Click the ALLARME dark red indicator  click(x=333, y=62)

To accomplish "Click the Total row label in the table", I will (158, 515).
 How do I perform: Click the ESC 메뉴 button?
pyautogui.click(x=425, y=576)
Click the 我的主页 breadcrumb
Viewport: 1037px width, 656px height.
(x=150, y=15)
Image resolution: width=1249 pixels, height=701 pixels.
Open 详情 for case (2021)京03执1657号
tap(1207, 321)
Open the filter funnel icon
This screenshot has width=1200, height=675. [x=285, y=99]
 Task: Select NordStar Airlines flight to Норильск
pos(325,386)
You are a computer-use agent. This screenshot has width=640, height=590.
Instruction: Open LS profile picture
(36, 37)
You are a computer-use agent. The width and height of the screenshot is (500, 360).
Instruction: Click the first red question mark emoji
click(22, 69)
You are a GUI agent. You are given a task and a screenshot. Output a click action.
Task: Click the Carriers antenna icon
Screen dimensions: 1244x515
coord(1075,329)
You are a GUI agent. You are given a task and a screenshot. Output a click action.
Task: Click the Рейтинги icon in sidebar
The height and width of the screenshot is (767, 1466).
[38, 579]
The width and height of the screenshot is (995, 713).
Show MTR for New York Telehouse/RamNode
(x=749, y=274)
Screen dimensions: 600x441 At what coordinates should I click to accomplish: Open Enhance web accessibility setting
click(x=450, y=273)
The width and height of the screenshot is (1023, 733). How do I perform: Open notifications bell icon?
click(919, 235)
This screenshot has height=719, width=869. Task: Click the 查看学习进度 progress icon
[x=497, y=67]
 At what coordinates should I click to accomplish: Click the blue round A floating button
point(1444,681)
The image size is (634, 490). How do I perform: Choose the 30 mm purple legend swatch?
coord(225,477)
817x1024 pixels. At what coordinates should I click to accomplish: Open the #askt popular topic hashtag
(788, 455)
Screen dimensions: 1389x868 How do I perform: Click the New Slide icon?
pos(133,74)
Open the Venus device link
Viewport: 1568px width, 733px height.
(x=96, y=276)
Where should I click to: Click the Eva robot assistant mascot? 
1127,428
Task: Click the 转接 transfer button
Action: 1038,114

------------

» TASK ITEM
Your task is to reproduce the entire listing exactly as it appears.

» RESULT
Click the ALLARME dark red indicator  click(x=333, y=62)

To accomplish "Click the Total row label in the table", I will (158, 515).
 How do I perform: Click the ESC 메뉴 button?
pyautogui.click(x=425, y=576)
Click the 我的主页 breadcrumb
Viewport: 1037px width, 656px height.
(x=150, y=15)
Image resolution: width=1249 pixels, height=701 pixels.
Open 详情 for case (2021)京03执1657号
tap(1207, 321)
Open the filter funnel icon
This screenshot has width=1200, height=675. [x=285, y=99]
 Task: Select NordStar Airlines flight to Норильск
pos(325,386)
You are a computer-use agent. This screenshot has width=640, height=590.
Instruction: Open LS profile picture
(36, 37)
You are a computer-use agent. The width and height of the screenshot is (500, 360).
Instruction: Click the first red question mark emoji
click(22, 69)
You are a GUI agent. You are given a task and a screenshot. Output a click action.
Task: Click the Carriers antenna icon
Screen dimensions: 1244x515
coord(1075,329)
You are a GUI agent. You are given a task and a screenshot. Output a click action.
Task: Click the Рейтинги icon in sidebar
The height and width of the screenshot is (767, 1466).
[38, 579]
The width and height of the screenshot is (995, 713).
Show MTR for New York Telehouse/RamNode
(x=749, y=274)
Screen dimensions: 600x441 At what coordinates should I click to accomplish: Open Enhance web accessibility setting
click(x=450, y=273)
The width and height of the screenshot is (1023, 733). How do I perform: Open notifications bell icon?
click(919, 235)
This screenshot has height=719, width=869. Task: Click the 查看学习进度 progress icon
[x=497, y=67]
 At what coordinates should I click to accomplish: Click the blue round A floating button
point(1444,681)
The image size is (634, 490). How do I perform: Choose the 30 mm purple legend swatch?
coord(225,477)
817x1024 pixels. At what coordinates should I click to accomplish: Open the #askt popular topic hashtag
(788, 455)
Screen dimensions: 1389x868 How do I perform: Click the New Slide icon?
pos(133,74)
Open the Venus device link
Viewport: 1568px width, 733px height.
(x=96, y=276)
Where should I click to: Click the Eva robot assistant mascot? 
1127,428
Task: Click the 转接 transfer button
Action: 1038,114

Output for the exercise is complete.